──────── MATERIAL PROVIDED ────────

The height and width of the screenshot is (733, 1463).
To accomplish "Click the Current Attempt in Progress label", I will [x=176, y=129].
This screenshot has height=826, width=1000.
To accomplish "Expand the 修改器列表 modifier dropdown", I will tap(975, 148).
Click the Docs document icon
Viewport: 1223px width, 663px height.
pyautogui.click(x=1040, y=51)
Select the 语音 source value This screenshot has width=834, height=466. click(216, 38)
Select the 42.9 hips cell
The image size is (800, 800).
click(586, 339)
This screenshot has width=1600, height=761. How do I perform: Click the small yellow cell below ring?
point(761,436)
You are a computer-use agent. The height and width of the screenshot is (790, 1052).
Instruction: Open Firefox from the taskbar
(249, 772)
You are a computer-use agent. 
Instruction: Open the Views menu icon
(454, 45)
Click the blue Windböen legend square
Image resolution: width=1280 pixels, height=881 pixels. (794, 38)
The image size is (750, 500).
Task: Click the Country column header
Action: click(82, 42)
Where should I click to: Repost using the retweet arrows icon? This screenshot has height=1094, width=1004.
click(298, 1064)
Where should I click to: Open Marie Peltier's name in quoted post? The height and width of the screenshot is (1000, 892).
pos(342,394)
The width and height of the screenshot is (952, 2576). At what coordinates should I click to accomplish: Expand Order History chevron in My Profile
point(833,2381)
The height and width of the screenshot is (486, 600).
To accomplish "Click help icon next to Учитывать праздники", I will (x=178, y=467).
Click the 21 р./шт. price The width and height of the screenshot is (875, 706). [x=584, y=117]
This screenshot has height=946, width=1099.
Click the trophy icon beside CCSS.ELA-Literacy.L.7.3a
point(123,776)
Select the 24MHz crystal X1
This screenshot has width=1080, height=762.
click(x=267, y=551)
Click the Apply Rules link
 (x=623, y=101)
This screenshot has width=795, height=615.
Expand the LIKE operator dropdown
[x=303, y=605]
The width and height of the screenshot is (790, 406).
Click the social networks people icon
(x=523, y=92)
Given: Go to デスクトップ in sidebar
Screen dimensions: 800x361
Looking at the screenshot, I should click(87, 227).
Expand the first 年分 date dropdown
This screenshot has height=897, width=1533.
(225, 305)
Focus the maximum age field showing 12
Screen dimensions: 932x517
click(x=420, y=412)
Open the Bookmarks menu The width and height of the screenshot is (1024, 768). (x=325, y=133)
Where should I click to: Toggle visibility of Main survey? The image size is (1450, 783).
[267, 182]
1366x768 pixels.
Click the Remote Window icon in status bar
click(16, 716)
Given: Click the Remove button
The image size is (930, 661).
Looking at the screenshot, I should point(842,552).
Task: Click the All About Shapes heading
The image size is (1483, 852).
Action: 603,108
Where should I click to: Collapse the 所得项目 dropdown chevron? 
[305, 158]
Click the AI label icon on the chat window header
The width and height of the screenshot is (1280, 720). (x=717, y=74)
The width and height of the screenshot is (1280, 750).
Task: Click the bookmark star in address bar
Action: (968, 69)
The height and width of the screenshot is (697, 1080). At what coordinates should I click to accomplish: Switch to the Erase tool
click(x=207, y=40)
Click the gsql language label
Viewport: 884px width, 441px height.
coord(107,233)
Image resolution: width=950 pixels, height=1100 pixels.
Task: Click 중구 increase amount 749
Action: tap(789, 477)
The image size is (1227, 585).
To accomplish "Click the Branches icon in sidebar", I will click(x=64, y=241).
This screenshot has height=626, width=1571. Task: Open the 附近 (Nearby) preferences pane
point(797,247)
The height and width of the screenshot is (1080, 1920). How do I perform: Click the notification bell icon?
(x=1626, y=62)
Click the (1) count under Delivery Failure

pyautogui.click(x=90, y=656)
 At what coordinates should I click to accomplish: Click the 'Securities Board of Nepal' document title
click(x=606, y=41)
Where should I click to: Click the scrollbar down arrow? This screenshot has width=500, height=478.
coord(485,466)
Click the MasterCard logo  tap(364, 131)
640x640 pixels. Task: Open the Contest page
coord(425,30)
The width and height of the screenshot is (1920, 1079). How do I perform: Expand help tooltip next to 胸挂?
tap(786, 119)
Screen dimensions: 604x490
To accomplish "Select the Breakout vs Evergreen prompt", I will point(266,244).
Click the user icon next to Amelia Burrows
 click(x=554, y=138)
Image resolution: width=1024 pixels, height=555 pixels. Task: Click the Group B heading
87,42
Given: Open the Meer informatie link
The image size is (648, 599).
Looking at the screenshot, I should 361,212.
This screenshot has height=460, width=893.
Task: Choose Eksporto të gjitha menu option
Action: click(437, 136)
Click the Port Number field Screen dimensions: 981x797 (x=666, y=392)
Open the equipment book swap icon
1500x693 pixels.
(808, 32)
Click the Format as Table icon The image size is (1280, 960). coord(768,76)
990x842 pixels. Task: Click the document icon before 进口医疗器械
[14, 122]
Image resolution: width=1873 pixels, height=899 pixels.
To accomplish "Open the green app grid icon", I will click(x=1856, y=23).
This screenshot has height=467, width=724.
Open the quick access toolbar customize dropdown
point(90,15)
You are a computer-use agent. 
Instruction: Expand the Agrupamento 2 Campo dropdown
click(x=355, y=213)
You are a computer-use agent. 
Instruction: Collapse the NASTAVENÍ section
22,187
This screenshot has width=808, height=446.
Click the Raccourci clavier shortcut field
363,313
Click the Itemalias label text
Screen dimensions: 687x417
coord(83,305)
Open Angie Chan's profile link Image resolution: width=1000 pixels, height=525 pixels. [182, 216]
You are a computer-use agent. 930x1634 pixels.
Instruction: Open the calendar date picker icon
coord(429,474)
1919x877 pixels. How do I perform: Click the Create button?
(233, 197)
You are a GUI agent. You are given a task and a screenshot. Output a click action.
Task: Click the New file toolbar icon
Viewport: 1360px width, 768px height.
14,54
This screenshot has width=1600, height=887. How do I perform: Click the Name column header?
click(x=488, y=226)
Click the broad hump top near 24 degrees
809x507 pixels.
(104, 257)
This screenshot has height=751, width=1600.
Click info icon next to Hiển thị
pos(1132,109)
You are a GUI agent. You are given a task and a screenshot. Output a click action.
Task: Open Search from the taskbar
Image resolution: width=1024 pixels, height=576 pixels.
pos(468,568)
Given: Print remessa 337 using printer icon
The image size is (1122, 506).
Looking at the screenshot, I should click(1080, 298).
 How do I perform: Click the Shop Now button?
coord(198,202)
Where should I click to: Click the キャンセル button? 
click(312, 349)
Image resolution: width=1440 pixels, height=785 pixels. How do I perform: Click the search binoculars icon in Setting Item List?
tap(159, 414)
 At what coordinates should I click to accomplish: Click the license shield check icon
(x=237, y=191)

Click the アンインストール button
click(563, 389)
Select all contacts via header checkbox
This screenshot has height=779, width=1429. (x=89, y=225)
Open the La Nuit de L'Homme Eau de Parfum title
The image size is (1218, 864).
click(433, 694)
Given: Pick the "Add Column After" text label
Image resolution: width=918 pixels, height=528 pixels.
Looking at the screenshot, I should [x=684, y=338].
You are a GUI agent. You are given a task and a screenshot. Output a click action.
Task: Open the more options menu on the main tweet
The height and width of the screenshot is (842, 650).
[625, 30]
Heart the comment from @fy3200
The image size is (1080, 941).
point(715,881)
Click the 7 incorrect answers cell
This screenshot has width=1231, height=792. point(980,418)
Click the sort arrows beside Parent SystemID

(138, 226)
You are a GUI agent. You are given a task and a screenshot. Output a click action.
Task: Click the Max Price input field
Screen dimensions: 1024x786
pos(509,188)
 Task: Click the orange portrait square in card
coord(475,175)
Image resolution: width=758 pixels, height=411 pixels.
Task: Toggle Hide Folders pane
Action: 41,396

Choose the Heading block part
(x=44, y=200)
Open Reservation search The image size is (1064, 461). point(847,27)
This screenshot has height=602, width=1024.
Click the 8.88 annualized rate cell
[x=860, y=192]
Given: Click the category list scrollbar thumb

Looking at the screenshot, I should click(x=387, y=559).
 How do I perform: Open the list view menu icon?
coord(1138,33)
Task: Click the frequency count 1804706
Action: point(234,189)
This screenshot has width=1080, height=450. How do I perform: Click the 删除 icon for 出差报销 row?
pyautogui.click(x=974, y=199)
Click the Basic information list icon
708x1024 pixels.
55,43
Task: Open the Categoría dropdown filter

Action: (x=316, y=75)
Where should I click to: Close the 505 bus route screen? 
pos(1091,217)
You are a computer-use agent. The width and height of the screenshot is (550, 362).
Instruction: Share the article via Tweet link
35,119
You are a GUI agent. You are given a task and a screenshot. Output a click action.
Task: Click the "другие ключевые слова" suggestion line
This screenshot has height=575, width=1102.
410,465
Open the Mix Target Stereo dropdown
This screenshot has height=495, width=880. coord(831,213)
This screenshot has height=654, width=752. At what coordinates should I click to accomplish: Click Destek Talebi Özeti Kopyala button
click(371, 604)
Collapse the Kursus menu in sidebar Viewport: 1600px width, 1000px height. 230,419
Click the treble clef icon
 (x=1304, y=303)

────────

§ **WHAT IS BEING ASKED**: The lines you need are those with the word "sidebar"; list them from the entries.

§ **COMPLETED EXERCISE**:
Given: Go to デスクトップ in sidebar
To accomplish "Click the Branches icon in sidebar", I will click(x=64, y=241).
Collapse the Kursus menu in sidebar Viewport: 1600px width, 1000px height. 230,419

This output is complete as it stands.